文博との関係性もある。それで美杏が落ち着くのなら仕方のないことか。
清子は深く追求するつもりはなかった。
「一応、お礼のお菓子とか渡すんだよ」
『うるさい。そんなの今はどーでもいいでしょ。それより、読んだの? 読んでないの?』
「読んだよ。でも、同じだった」
『全然違うってば、もう一度読み直しなよ。連絡するのはそれから』
言うなり美杏は通話を切ってしまった。
もう何度目か。独りになってしまった清子の脳裏には、美杏の『全然違う』という言葉が残されていた。
最初の一文が同じだったのに、全然とは。
内容を確かめるために、清子は美杏のメッセージを遡って最初に送られてきた画像を拡大した。

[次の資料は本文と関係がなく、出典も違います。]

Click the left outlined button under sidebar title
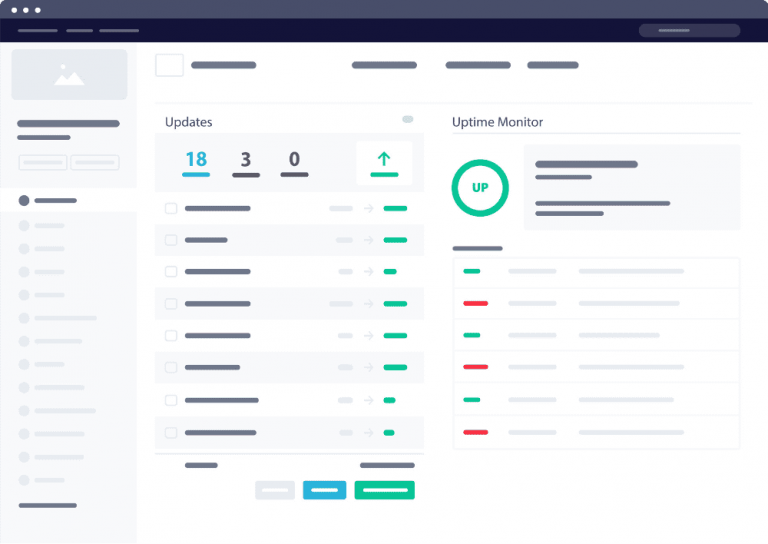The image size is (768, 544). (x=43, y=162)
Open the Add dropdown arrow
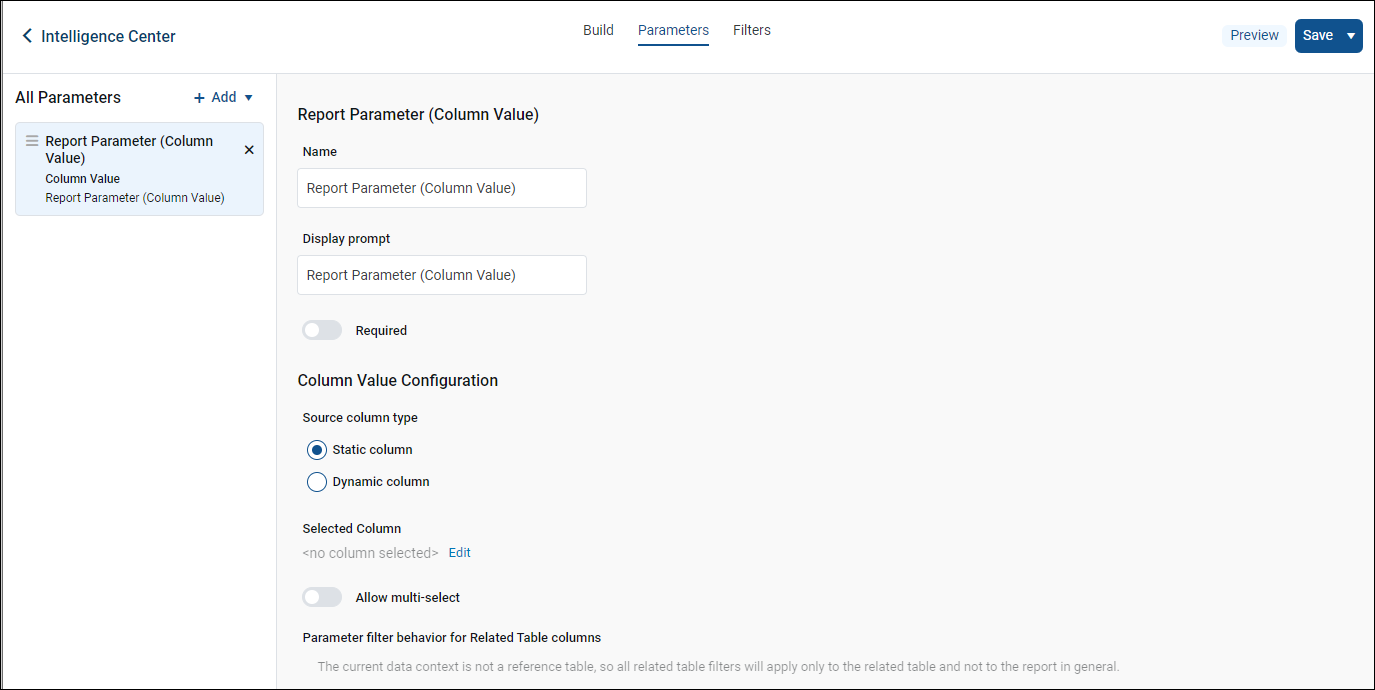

『どうやら俺は異世界転生してしまったようだ。しかも樽に。樽だぞ、信じられない。普通こういうのは、悪くてザコモンスターだろう!それがどうして樽なんかに……。絶望する。もしかして、あの時ハマったバケツが原因か?』
『ツヨシがふざけて俺を突き飛ばして、それで俺はつまづいて道端にあったポリバケツに頭から突っ込んでしまった。ツヨシはゲラゲラ笑っていたけど、その時俺は打ちどころが悪くて脳震盪を起こしていたんだ。世界がグルグル回っていて、それから……』
『向こうの世界での最期だと思う記憶は、車のクラクションとツヨシの「あっ」という声だけだ。たぶん、その時に俺は死んだ。まったくツイていない。けど、こんなのあんまりだ。俺はこれから、樽としてどうやって生きていけばいいんだ?』
あの時清子は気が動転していて、雅の小説をちゃんと読んだのはこれが初めてだった。
普段は大人しくて感情的じゃない雅がこんなことを書いていたなんて。
ぶつ切りの小説の一端に雅の心を感じ、清子の目頭が熱くなる。
しかし今は感動している場合ではない。
清子の滲む視界の中でで画面は上へ流れていき、今度は新たに美杏が送ってきた画像が拡大される。

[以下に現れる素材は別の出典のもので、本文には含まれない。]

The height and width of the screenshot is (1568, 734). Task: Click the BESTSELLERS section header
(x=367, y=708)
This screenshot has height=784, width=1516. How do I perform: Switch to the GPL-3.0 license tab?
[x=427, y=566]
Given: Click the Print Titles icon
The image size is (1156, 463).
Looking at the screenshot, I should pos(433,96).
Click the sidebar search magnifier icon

改めてしっかりと見れば、こちらは枠で分かれていない。
『どうやら俺は異世界転生してしまったようだ。
名前はウィウット。
おそらく一五、六才だろうけど、正確にいくつくらいなのかよく覚えていない。
一応名家の生まれで、騎士として育てられたみたいだ。
気がついたのは昨日だ。
俺は伊藤雅だって、それまで思い出すこともそう自覚することもなかったのに、急に俺が俺だってことを思い出した。
文字も言葉も、日本とは違うし、他の外国語のようにも聞こえない。
ただ、理解は出来る。ウィウットとしての生活のおかげだと思う。
不思議な感覚だ。
きっと、バイリンガルとかいう人種もこういう気分なのかもしれない。
不思議な感覚だ。
急に伊藤雅としての記憶を取り戻したからなのか、今はウィウットとしてのこれまでをあまりはっきりとは思い出せない。むしろ俺が伊藤雅だって意識のほうが強いくらいだ。

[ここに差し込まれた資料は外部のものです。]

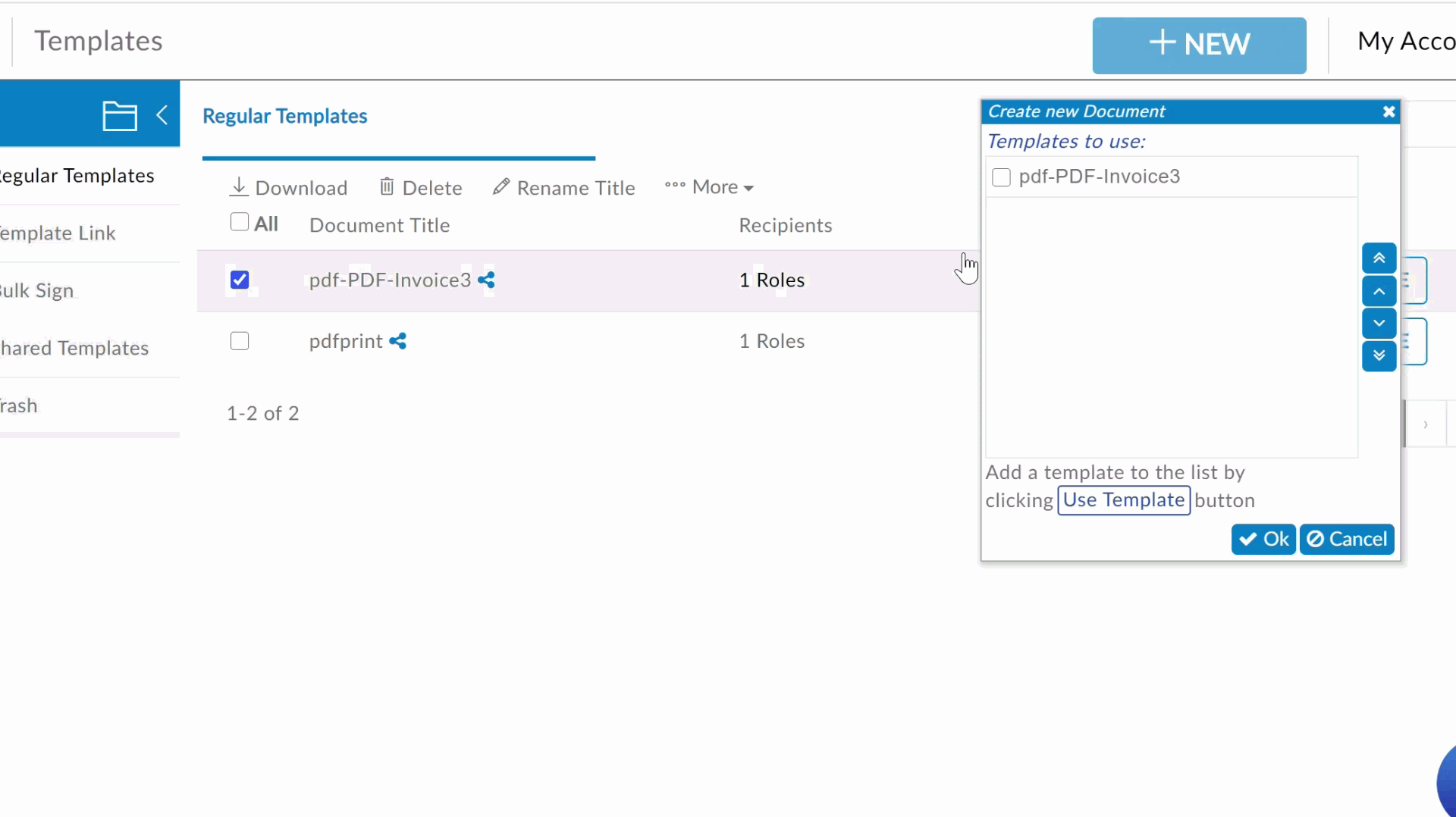1456x817 pixels.
Task: Collapse the sidebar with the left chevron
Action: pyautogui.click(x=162, y=115)
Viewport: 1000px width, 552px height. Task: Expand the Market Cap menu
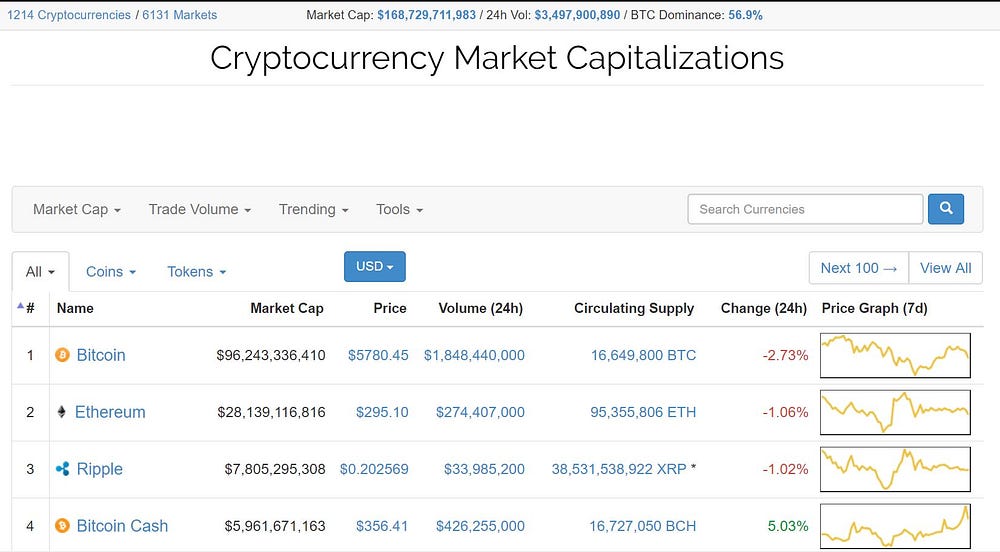[77, 209]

妹の美杏がいて、父親が文博、母親は清子という名前だったこと。
高校一年の秋頃から引きこもりを始めて、そこから五年間ずっとまともに部屋から出ていなかったことを、昨日のことのように思い出せる。なぜ。』
本当だ、全然違う。
清子は思わず口に出して呟いていた。
瞬間、電話が鳴る。
静まり返った街に清子の着信音はあまりにも大きく、驚いて清子は急いで部屋の中に入った。
スマートフォンの画面に表示されているのは、知らない番号だ。
すると。
「ど、なんだっ?」
音に驚いたのか、鈴希がデスクから跳ね起きる。
「あ、ごめんなさい。知らない番号から電話が……」
知らない番号。
清子に浮かんでいたのは、あの医師だった。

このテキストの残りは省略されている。